**Text to read:**
•••

`text-to-speech`

HF group: Audio · Status: 🟡 partial (system say only)

What it is

Text → speech audio.

Open-weight models

Model	Params	Released	License	Quality	Notes
Kokoro-82M	82 M	2025-01	Apache-2.0	#1 on TTS Arena	Sub-300 ms per sentence; no native voice cloning. Best small-footprint pick.
F5-TTS	~330 M	2024	CC-BY-NC	High fidelity, voice clones from seconds	NON-COMMERCIAL license.
XTTS-v2	467 M	2024	Coqui CPML	17-language voice clones	License requires Coqui contact for commercial.
Bark	~1 B	2023	MIT	Expressive, slow	Useful for prototyping.
Piper	~30 M	2023	MIT	Fast, robotic	Edge-device friendly. Per-voice models.
Apple AVSpeech / `say`	n/a	macOS	Apple	Excellent on Apple voices	System-provided; what Locara’s voice-pipeline uses today.
Apple Speech Synthesizer (Neural Voices)	n/a	macOS 14+	Apple	Studio-quality	Bigger neural voices on macOS.

Infrastructure required

Inference

✅ macOS say / AVSpeech via crates/locara-voice-pipeline/src/say.rs (zero-RAM, system voices).
❌ Kokoro / Piper integration — would need an MLX or ONNX path.

•••

**Provided data:**

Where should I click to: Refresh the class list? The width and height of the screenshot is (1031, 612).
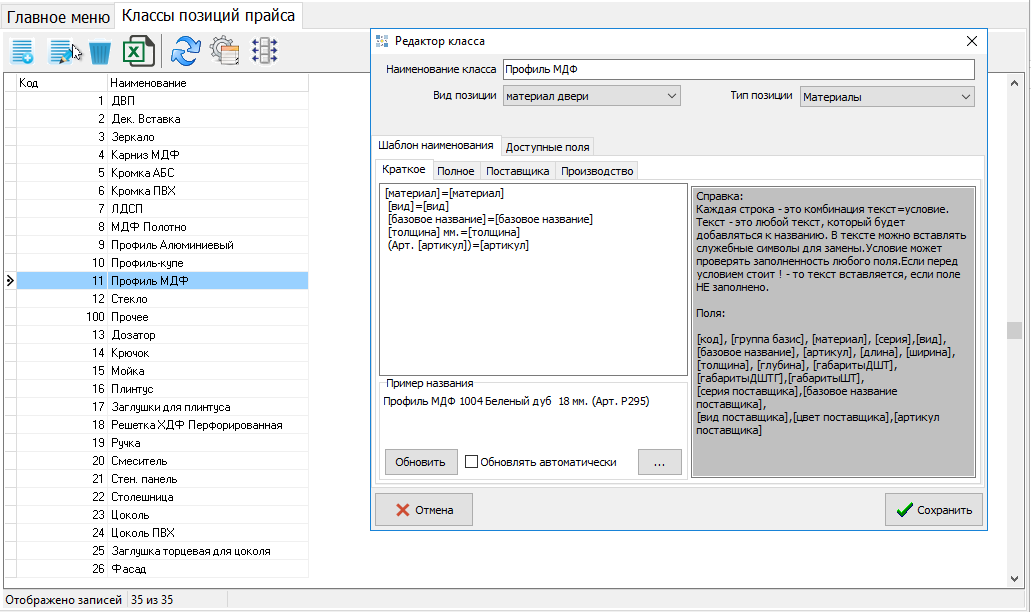click(185, 51)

•••

**Problem set:**
[a] In the text-to-speech notes, what license does F5-TTS carry?
[b] Rewrite the text-to-speech notes from "HF group: Audio" up to and including "friendly. Per-voice models.", swapping "Apache-2.0" for "BSD-3-Clause".

**Solved tasks:**
[a] CC-BY-NC, a non-commercial license.

[b]
HF group: Audio · Status: 🟡 partial (system say only)

What it is

Text → speech audio.

Open-weight models

Model	Params	Released	License	Quality	Notes
Kokoro-82M	82 M	2025-01	BSD-3-Clause	#1 on TTS Arena	Sub-300 ms per sentence; no native voice cloning. Best small-footprint pick.
F5-TTS	~330 M	2024	CC-BY-NC	High fidelity, voice clones from seconds	NON-COMMERCIAL license.
XTTS-v2	467 M	2024	Coqui CPML	17-language voice clones	License requires Coqui contact for commercial.
Bark	~1 B	2023	MIT	Expressive, slow	Useful for prototyping.
Piper	~30 M	2023	MIT	Fast, robotic	Edge-device friendly. Per-voice models.